N.B. As opiniões expressas nos artigos de opinião dos Colaboradores do Blogue, apenas vinculam os respetivos autores.

segunda-feira, 6 de abril de 2020

As epidemias e a minha gente no tempo da minha infância

Por: António Orlando dos Santos (Bombadas)
(colaborador do "Memórias...e outras coisas...")


A vida era diferente, nem melhor, nem pior. Como tudo na vida é relativo, umas coisas eram melhores, outras piores. Mas foi o tempo que nos coube vivermos e como em todas as gerações deixou marcas indeléveis em todos e em cada um.
Recordo-me dum tempo inseguro em que a semelhança com a angústia actual não estava longe! Posso, a esta distância temporal e à falta de melhor exemplo usar o que era a expectativa que pesava na comunidade no tempo em que a Tuberculose era o inimigo principal da sociedade portuguesa. Claro que esta enfermidade era de origem diferente desta, pois era causada por um bacilo e esta é de origem viral.
Os espaços temporais entre a infetação e a cura, ou a morte, eram incomparáveis, mas era igual a angústia da população já que se tratava de uma doença infecto-contagiosa que quando se instalava, destruía a paz nas famílias e no auge da epidemia, desconhecida como era, portava com ela a ameaça do sofrimento e da incerteza.
Foi longo o caminho até à sua erradicação e foi necessária muita tenacidade do povo, do Estado e das Ciências-Médicas até que lentamente se foi afastando e depois quase esquecida. Reapareceu de novo há uns poucos anos mas já sob a capacidade científica para a combater e salvar vidas com o conhecimento de todos os fatores que a transformam numa ameaça para a sociedade. Conheci algumas pessoas que passaram por esse pesadelo e guardo ainda a perceção do quanto esta doença foi estigmatizante.

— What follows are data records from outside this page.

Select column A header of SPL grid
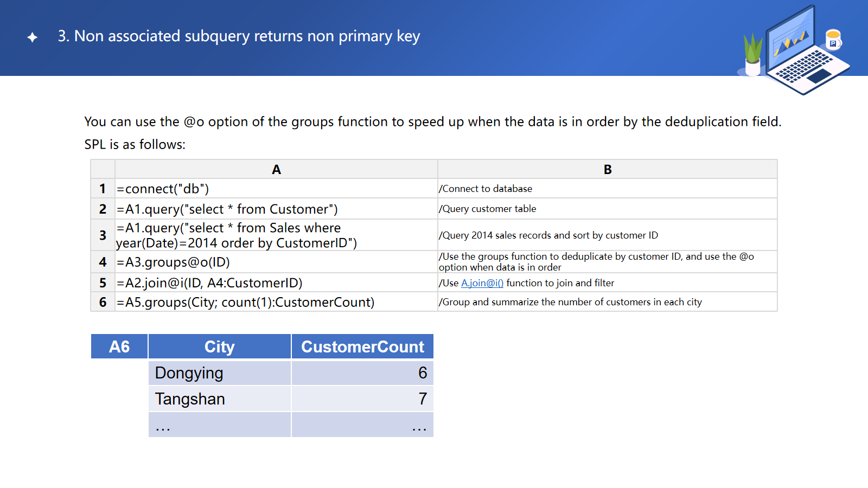The height and width of the screenshot is (488, 868). point(276,170)
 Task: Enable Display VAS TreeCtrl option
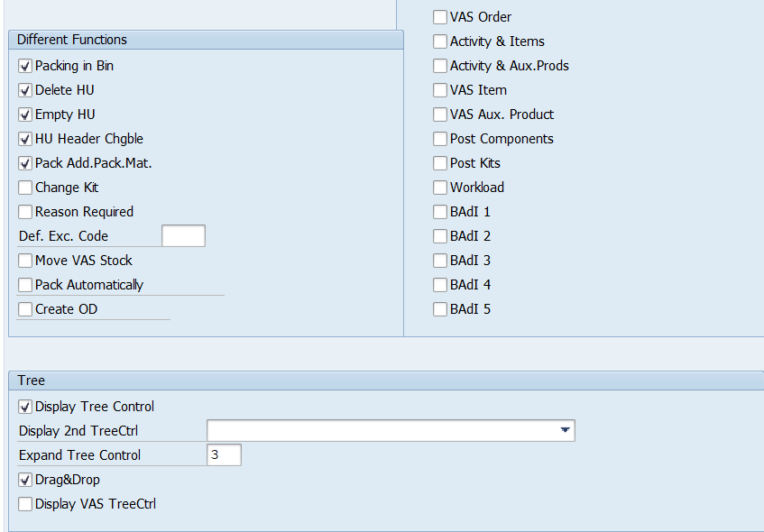tap(25, 504)
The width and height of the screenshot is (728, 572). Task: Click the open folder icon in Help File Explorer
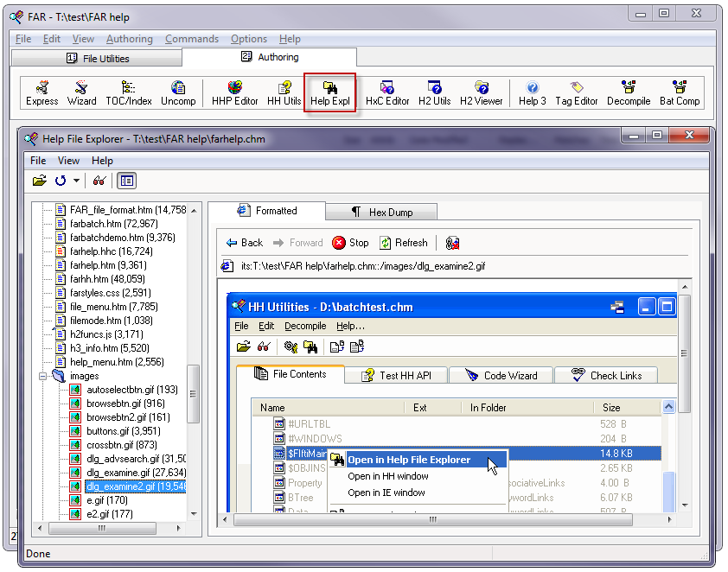coord(40,181)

A sociedade estava mais estratificada e o nível cultural desta era incomparável ao dos dias de hoje. As classes alta e média-alta estavam mais protegidas naturalmente, pois que a doença era prolífica onde a higiene não fosse levada à risca e a alimentação escasseasse e ou onde o vício particularmente o do cigarro campeasse.
É evidente que a classe média-baixa e a base da pirâmide, o povo, estavam mais expostos e por razão de todos estes fatores era mais atingidos. Foram tempos comparáveis aos atuais, mas de menos rapidez nos processos de contaminação e desfecho. As referências que faço devem ser tomadas como informação simplificada e sem pretensão a qualquer análise científica. 

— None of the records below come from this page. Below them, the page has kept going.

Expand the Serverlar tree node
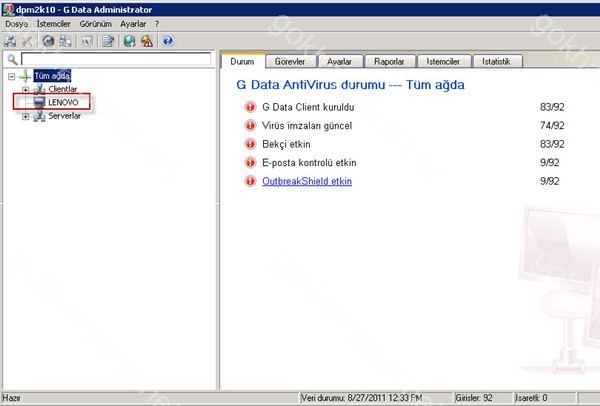Image resolution: width=600 pixels, height=406 pixels. [x=25, y=116]
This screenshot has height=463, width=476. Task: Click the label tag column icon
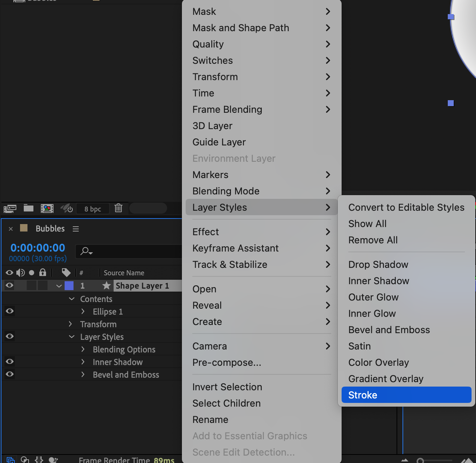(x=66, y=273)
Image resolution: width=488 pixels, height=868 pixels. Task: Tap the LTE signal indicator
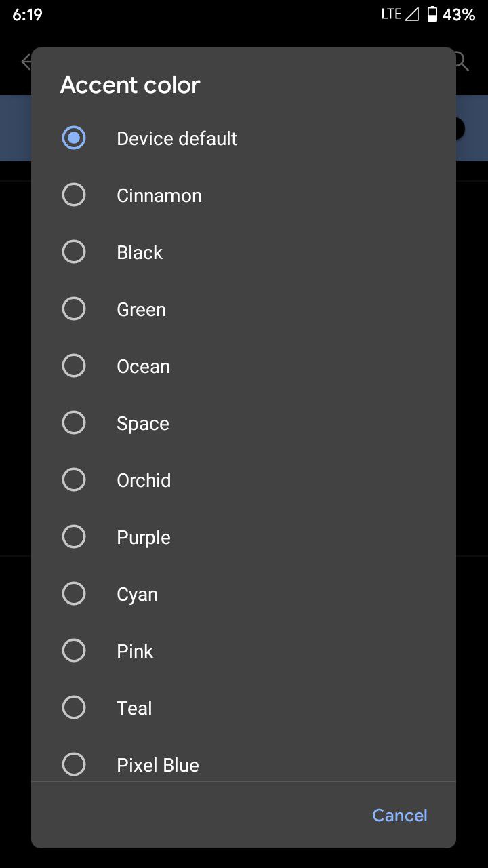click(x=400, y=14)
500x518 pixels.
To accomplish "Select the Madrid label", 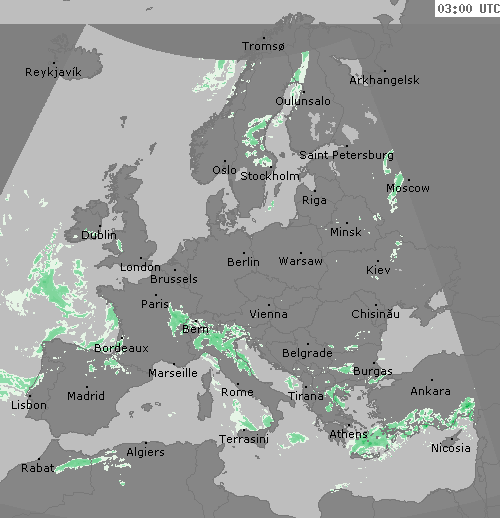I will pyautogui.click(x=86, y=396).
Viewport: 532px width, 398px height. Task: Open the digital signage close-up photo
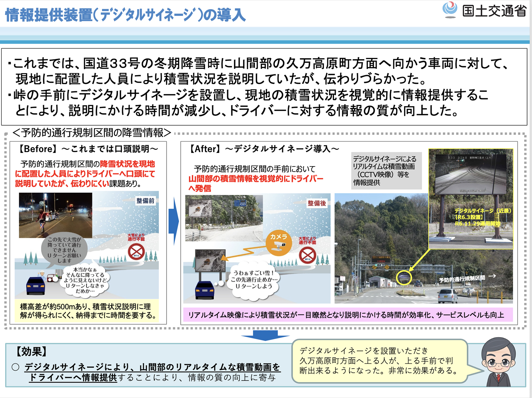[471, 199]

Mas a vida da gente continuava no seu dia a dia, no trabalho, no convívio, nas instituições, em pleno gozo dos seus direitos e obrigações e sem esta ameaça constante que começa a envenenar o nosso sentido gregário.

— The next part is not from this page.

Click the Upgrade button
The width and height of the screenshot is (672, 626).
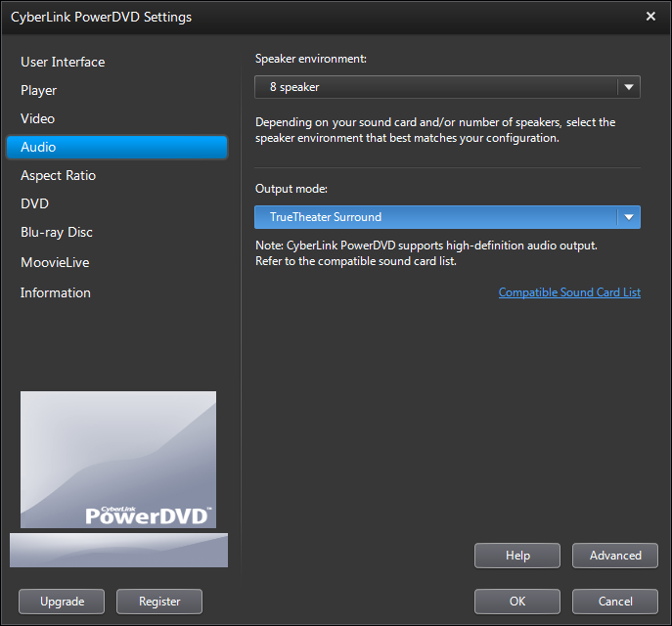click(x=62, y=602)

Começa nas advertências primárias dadas pelas Autoridades à população como sejam: não apertar a mão, manter-se afastado dois metros da pessoa mais perto de si, lavar as mãos frequentemente, usar luvas de borracha e máscara cirúrgica etc,etc,. Tudo isto como estratégia para conseguirmos extirpar o vírus que sendo altamente mortífero não tem preferências de atacar as classes alta, média ou baixa. Leva tudo sem se saciar jamais. Felizmente o povo está hoje mais culto, mais sereno, mais abastado e mais paciente. E é aqui que está a força que a educação, a Escola e a ciência deram ao povo a partir do fim da segunda Guerra Mundial e que só como termo de comparação posso dar para que se veja a diferença entre as probabilidades de não se ser infectado hoje e comparativamente com o tempo da minha criação. 
O número de pessoas a viverem em condições de insalubridade é ínfimo.
A capacidade de tomar decisões sensatas e cientificamente orientadas deixa a sociedade do meio do século passado a anos-luz da atual. 
Há, muito bem implantado, um SNS que a todos atende de igual forma e há uma comunicação social que não dá tréguas aos erros dos responsáveis e os confronta permanentemente no ajuizar de actos e omissões. Em suma estamos mais avançados e conseguimos encurtar as diferenças entre o nosso país e os considerados de vanguarda. 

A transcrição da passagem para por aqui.